Data related to LOS, comorbidities, complications, severity of illness, admission day of the week, and ICU LOS were obtained from the hospital billing records within HERON. The All Patient Refined-Diagnosis Related Group (APR-DRG) severity of illness was calculated based on primary and secondary discharge diagnoses, age, and pre-existing medical conditions . Severity of illness was rated as minor, moderate, major, and severe. Comorbidities were any of these conditions: cerebrovascular disease, chronic pulmonary disease, cardiovascular disorders, connective tissue disease, dementia, hemiplegia, leukemia, malignant lymphoma, myocardial infarction, peripheral vascular disease, ulcer disease, endocrine disorders, liver disease, renal disease, malignant tumor, depression, anemia, obesity, fluid and electrolytes disorders, psychosis, alcohol and drug abuse . Finally, complications were any of these conditions: acute myocardial infarction, nosocomial pneumonia, sepsis, wound infection, implant or graft complication, aspiration pneumonia, or gastrointestinal hemorrhage. We used the number of comorbidities and complications as covariates.
The univariate normality distribution of continuous variables was tested, and transformation was performed whenever needed (square root transformation for gait distance (sqrt (gait) and natural log transformation of LOS (Ln (LOS)). Univariate outliers were screened using Q-Q plots, and multivariate outliers were investigated using Mahalanobis d-squared distance . The multivariate normality distribution of the model was tested using Mardia's coefficient .
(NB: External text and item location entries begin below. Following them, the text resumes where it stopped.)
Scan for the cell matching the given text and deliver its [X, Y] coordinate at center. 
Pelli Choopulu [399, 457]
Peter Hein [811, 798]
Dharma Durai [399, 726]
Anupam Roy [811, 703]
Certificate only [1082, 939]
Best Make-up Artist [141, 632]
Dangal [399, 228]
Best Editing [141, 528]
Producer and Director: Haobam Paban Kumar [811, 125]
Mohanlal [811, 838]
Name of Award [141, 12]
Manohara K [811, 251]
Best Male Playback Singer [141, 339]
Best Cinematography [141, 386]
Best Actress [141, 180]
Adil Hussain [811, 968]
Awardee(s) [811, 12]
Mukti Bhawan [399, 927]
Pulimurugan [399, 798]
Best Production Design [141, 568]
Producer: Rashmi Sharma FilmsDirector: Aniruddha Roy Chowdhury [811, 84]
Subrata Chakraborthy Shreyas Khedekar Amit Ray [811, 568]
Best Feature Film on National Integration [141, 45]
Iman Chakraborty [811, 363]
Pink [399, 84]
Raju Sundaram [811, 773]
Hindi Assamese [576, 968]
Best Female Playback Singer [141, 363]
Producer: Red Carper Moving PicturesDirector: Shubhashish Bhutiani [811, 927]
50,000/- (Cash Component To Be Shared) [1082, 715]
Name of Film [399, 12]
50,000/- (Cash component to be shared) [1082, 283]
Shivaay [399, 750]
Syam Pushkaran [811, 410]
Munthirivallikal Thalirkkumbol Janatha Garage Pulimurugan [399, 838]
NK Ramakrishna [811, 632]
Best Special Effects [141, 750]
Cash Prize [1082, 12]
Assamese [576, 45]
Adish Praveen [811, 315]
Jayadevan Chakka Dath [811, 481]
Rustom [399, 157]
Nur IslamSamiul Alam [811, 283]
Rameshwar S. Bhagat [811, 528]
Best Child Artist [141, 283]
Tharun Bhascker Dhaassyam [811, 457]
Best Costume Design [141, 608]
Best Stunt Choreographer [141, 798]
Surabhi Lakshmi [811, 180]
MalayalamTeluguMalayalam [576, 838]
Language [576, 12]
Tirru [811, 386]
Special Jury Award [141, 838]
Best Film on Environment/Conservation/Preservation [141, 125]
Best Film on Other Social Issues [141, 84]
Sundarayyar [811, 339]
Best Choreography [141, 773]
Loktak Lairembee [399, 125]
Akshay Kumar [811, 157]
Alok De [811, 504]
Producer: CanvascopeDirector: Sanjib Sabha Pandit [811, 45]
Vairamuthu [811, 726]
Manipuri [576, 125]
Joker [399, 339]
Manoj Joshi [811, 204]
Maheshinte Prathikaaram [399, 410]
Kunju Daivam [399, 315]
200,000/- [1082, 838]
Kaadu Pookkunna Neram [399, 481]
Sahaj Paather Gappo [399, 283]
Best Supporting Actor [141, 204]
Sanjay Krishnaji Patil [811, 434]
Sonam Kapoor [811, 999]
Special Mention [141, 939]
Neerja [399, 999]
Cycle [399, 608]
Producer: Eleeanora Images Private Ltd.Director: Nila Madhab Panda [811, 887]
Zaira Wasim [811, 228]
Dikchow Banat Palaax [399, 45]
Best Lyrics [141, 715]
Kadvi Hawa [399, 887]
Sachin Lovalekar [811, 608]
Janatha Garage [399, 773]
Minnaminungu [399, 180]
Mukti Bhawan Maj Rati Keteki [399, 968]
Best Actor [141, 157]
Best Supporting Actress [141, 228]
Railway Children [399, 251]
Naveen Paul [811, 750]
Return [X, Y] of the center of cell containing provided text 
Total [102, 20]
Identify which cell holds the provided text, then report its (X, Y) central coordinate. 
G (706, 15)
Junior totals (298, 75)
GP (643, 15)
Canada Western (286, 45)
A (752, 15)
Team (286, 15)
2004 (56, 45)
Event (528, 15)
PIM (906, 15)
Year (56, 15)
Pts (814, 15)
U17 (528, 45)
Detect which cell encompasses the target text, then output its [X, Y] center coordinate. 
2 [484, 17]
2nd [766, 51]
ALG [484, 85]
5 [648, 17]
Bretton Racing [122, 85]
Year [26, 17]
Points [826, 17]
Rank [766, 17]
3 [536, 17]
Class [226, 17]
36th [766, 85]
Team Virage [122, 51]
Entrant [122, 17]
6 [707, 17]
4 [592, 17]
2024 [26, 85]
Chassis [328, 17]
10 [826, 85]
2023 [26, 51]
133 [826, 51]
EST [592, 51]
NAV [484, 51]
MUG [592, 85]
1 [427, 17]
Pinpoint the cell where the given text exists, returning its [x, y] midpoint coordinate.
We used SPSS 20.0 (SPSS Inc. Chicago, IL) for descriptive statistics and correlational analyses, and SPSS Amos 20.0 (SPSS Inc. Chicago, IL) for SEM analysis. The SEM consisted of Ln (LOS) as the dependent variable to be regressed on three latent factors of interest indicated by multiple manifest (indicator) variables as follows:
We estimated loadings (regression weight) and modification indices to examine the best fitting indicators of the factors prior to SEM testing and excluded manifest variables according to each variable's contribution to overall model fitting . Variables that generated loading less than 0.3 standardized estimates (λ of composite scores of the manifest variables) were dropped from the factors. The overall reliability of the factor was indicated by an alpha coefficient >0.7. We set the threshold of modification indices at 4.0. Significance (p<0.05) was determined by non-parametric bootstrapping of 2000 samples.
Of the 601 medical records, eight cases were deleted as multivariate outliers, resulting in 593 cases. Table 1 shows the summary of the covariates of the 593 cases. The original data from the medical records were analyzed without imputation.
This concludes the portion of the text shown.